Before you can heal, you have to name what happened.
But most of us never had words for it. We grew up inside the fog of it — the tension, the confusion, the shame — so it all just felt like life. Maybe we knew something was off, but we couldn’t explain it. We didn’t have language for the ways safety failed us, or for what our bodies had to do to survive.
That’s what this section is for.
Core Definitions gives you the language and conceptual foundations for understanding childhood complex trauma — what it is, how it forms, and why it lingers. These aren’t dry academic terms. They’re words that help you make sense of the patterns your body, mind, and spirit have carried for decades.
Here, you’ll find short explanations of key ideas — trauma, attachment, regulation, survival strategies, shame, resilience — alongside deeper pieces that explore the human side of development: caregivers, co-regulation, unmet needs, and the ways safety and trust are learned (or never learned). Together, they form a map of the inner world that trauma distorts.
You don’t need to memorize anything.
The goal isn’t to collect definitions — it’s to recognize yourself in them.
To see that what you’ve called “anxiety” might actually be dysregulation.
That what you thought was “weakness” might be an old survival strategy.
That what you labeled as “broken” might simply be the body doing what it learned to do when safety wasn’t guaranteed.

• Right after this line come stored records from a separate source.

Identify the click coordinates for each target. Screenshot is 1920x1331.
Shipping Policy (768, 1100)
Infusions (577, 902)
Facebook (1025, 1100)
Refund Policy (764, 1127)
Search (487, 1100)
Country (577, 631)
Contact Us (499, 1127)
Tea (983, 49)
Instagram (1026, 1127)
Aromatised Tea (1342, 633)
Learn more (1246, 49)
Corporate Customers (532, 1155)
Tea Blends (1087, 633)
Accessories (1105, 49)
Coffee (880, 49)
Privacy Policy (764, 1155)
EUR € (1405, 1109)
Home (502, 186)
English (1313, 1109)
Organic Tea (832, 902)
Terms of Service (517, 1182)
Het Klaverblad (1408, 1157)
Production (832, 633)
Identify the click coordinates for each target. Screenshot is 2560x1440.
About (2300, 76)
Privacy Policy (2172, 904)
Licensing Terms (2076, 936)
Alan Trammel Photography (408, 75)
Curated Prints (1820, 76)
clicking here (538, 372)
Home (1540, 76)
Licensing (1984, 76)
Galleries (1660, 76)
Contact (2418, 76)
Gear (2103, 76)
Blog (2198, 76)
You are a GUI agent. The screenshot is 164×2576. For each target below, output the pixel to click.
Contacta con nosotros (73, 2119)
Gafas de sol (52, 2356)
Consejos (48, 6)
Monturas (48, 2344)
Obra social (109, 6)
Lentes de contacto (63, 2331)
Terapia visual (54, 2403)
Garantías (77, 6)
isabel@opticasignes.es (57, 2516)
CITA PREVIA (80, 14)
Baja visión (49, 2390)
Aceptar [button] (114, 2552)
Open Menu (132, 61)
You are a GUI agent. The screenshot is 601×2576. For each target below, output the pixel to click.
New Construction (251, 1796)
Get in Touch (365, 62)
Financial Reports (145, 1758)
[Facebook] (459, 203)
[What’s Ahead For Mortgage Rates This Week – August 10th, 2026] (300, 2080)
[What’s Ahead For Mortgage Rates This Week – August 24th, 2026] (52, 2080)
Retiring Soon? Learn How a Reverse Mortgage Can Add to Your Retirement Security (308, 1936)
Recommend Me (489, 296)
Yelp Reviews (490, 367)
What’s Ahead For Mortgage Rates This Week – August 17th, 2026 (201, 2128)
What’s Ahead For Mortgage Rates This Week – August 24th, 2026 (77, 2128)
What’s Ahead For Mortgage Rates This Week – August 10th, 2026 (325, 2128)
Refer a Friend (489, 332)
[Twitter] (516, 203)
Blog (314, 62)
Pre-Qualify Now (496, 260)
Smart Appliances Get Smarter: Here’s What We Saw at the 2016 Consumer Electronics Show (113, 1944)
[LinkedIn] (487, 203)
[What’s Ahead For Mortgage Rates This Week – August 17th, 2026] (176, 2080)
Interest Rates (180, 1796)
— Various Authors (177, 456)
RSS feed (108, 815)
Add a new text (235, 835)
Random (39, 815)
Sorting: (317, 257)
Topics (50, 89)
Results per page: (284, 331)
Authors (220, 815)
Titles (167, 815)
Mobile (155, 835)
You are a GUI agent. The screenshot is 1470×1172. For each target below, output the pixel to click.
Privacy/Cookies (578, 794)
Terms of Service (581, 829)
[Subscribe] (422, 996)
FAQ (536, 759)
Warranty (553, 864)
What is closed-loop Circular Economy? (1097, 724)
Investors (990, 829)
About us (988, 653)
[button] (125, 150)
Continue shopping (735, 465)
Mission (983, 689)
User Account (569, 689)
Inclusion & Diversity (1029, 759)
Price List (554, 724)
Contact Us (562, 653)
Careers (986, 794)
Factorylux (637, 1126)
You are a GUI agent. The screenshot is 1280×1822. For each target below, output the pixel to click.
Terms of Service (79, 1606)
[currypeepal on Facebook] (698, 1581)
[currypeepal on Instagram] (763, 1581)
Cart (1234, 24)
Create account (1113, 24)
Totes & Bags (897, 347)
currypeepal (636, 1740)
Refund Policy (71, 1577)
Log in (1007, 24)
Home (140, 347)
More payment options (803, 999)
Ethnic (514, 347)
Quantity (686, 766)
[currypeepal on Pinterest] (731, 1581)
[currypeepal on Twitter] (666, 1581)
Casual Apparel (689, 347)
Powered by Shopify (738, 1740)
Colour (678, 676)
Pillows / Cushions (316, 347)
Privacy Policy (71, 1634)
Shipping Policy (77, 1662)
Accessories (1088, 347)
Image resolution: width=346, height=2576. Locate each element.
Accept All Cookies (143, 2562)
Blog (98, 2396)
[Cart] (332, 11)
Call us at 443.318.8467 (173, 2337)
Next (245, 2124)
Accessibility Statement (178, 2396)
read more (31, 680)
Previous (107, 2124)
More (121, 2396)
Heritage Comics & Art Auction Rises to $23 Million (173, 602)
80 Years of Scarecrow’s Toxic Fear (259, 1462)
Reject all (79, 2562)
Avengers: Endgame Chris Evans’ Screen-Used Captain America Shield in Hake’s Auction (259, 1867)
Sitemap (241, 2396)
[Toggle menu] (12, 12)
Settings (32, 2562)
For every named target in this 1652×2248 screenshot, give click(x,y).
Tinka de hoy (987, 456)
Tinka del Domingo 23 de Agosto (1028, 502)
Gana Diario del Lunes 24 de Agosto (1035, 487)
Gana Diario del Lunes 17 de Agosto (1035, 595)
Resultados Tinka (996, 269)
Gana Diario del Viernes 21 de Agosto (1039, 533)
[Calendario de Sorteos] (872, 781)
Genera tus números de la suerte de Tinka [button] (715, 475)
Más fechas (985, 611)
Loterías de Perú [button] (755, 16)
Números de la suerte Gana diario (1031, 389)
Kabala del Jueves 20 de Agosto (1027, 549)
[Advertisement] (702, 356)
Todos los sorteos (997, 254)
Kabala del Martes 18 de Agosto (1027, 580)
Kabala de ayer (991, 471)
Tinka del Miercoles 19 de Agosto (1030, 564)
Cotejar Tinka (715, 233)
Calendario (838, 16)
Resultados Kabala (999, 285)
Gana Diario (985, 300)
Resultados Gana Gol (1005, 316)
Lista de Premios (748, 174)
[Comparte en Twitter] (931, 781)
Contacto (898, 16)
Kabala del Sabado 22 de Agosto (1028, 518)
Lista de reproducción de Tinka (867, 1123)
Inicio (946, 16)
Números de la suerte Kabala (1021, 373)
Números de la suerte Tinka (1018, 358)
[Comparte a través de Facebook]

If you start to feel overwhelmed, slow down. This isn’t meant to be absorbed all at once. Every concept in here connects to something you’ll explore later — developmental trauma, covert trauma, attachment, stress responses, protective factors. You can circle back anytime.
Naming is powerful.
In Daoist thought, when something is named, its pattern can be understood — and what’s understood can begin to shift.
This section helps you start that process.
It’s where you begin to see your story not as random pain, but as something that can be traced, understood, and slowly rebalanced.